The scoring vector of user u after standardization is denoted as Z_u=(z_(u,1),z_(u,2),…,z_(u,m)), Z_uMean value is 0, standard deviation It is 1.User-project rating matrix that size is 943 × 1682 is generated, wherein 943 be number of users, 1682 be the number of entry. Z_uIt is recorded in user --- the score value of the user u project not scored is denoted as 0 by the u row of project rating matrix.

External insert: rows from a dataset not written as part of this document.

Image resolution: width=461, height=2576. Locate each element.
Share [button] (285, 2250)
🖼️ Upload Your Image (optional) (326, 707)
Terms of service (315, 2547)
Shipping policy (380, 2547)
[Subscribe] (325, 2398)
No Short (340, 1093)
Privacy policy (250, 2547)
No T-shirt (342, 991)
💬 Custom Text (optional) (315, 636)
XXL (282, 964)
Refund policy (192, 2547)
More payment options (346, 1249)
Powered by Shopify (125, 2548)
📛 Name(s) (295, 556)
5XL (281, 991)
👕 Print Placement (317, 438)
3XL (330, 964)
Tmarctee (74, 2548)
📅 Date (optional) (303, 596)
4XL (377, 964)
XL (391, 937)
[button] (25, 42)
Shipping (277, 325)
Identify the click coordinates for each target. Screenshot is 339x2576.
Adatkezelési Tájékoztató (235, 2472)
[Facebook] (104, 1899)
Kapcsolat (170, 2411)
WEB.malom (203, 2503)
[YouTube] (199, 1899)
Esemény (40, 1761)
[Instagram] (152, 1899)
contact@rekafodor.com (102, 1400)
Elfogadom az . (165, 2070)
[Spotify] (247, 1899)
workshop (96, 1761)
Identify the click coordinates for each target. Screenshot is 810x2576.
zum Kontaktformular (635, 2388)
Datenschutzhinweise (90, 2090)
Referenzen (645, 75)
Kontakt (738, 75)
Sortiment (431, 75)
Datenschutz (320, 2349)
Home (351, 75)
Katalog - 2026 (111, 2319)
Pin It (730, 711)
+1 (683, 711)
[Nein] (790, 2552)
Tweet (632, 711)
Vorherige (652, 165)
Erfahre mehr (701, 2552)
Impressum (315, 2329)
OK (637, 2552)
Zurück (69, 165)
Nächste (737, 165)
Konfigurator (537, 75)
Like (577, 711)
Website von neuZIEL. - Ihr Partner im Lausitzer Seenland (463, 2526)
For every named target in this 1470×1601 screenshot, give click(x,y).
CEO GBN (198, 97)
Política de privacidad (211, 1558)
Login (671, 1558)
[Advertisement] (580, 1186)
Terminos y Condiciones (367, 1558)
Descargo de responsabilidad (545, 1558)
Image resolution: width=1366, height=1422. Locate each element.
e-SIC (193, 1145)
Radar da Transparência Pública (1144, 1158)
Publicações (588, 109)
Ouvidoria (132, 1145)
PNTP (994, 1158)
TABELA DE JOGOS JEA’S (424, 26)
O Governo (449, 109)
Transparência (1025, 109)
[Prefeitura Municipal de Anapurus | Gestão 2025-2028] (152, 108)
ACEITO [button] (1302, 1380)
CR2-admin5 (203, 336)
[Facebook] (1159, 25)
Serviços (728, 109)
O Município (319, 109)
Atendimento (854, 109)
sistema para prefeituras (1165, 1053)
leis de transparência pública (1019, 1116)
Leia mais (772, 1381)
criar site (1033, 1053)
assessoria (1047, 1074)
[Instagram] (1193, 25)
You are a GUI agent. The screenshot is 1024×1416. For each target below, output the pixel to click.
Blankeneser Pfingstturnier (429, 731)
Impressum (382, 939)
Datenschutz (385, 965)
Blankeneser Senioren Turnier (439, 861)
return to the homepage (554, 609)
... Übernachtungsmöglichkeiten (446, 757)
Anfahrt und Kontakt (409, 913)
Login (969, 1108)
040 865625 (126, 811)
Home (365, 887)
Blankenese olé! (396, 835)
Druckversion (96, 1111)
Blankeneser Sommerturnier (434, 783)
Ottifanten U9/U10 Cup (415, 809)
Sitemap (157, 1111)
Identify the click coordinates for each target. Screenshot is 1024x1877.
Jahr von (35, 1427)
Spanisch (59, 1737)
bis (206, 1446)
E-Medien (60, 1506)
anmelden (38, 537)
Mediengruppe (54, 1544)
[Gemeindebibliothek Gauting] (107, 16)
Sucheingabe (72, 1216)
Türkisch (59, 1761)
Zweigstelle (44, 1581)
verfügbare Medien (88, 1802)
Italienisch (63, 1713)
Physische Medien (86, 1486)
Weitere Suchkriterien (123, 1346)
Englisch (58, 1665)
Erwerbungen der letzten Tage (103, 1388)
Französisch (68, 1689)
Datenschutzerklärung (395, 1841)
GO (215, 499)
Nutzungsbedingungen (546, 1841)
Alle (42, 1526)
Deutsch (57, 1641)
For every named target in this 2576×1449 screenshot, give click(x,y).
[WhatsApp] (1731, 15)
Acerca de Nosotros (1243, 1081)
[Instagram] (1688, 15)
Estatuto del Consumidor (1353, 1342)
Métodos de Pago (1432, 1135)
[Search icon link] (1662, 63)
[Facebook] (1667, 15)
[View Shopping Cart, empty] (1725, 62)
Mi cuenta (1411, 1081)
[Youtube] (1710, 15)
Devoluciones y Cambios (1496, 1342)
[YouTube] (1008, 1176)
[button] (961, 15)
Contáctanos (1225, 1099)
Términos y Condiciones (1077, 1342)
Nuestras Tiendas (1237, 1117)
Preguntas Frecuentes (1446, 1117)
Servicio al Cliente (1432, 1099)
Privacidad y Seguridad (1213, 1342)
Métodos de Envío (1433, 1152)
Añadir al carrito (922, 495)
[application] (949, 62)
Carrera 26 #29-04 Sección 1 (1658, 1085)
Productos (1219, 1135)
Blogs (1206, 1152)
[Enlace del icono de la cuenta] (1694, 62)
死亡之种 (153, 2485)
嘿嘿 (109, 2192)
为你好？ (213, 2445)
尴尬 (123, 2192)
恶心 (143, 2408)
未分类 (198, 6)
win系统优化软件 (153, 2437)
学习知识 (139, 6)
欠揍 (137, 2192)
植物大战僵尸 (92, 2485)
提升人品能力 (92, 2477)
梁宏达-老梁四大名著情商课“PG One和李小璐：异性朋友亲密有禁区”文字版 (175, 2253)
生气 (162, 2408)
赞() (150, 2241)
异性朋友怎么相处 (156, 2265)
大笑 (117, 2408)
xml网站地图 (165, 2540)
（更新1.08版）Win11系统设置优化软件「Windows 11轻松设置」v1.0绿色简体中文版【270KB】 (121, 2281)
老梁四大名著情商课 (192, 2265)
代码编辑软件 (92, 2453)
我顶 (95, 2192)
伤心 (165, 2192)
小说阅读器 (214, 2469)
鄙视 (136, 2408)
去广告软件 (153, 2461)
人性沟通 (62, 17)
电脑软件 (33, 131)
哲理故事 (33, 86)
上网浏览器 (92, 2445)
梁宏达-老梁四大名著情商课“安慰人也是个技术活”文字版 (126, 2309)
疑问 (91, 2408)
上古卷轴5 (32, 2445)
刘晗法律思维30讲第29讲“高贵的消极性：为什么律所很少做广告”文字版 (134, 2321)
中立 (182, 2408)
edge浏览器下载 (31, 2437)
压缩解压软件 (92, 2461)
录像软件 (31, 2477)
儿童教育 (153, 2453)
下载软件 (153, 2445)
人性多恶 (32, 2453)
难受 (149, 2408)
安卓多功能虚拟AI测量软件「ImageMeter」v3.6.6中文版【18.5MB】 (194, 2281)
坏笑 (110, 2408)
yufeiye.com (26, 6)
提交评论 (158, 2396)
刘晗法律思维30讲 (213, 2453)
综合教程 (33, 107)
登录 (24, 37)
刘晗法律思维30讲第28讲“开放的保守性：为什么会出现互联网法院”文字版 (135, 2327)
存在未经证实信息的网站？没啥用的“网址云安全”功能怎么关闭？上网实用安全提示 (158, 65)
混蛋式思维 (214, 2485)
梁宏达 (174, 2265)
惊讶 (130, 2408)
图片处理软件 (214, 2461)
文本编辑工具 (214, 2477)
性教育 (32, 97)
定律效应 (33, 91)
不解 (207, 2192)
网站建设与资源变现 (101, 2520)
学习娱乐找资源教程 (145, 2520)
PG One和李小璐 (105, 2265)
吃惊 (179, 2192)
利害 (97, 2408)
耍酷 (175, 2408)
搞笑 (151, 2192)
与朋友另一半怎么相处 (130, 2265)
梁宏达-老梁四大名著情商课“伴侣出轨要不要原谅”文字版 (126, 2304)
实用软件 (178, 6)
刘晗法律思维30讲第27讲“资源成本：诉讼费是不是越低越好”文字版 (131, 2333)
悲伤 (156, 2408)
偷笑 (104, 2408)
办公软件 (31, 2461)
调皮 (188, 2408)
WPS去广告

3) calculate the similarity matrix of user: user --- the project rating matrix generated according to step 2) calculates Pearson similarity, the evaluation weight of user vector distance, asymmetrical similarity weight；In conjunction with commenting for user vector distance Valence weight, asymmetrical similarity weight optimize Pearson similarity, the similarity formula after obtaining optimization, according to Similarity formula after optimization calculates the similarity of each user and other users, ultimately generates similarity matrix.With In the training set of MovieLens-100k for any two user u and user v, user u is calculated to the similarity of user v, tool Steps are as follows for body:

3.1) Pearson similarity is calculated: as shown in formula (2), with Pearson similarity formula measure user u and user v Pearson similarity sim_(u,v), wherein set S is the project set of user u and user v to score jointly:

3.2) it calculates the evaluation weight of user vector distance: as shown in formula (3), calculating Z_uAnd Z_vUser vector distance Evaluation weight D_(u,v), wherein S is the common scoring item set of user u and user v, and N (S) is the element number of set S, α table The threshold value for showing the scoring gap of an independent project, if α is bigger, D_(u,v)Closer to 1, if α is smaller, D_(u,v)Closer to 0:

3.3) it calculates asymmetrical similarity weight: as shown in formula (4), calculating user u to the asymmetrical similar of user v Spend weight w_(u,v), wherein S is the common scoring item set of user u and user v, I_uIt is the scoring item set of user u, N (S) element number for being set S, N (I_u) it is set I_uElement number:

3.4) user's similarity formula: as shown in formula (5), by fusion type (2), formula (3) and formula (4), optimized User u is sim ' to the similarity of user v afterwards_(u,v):

sim′_(u,v)=D_(u,v)*w_(u,v)*sim_(u,v) (5)

3.5) it calculates user's similarity matrix: calculating the similarity between different user by formula (5), finally obtain 943 × 943 User's similarity matrix.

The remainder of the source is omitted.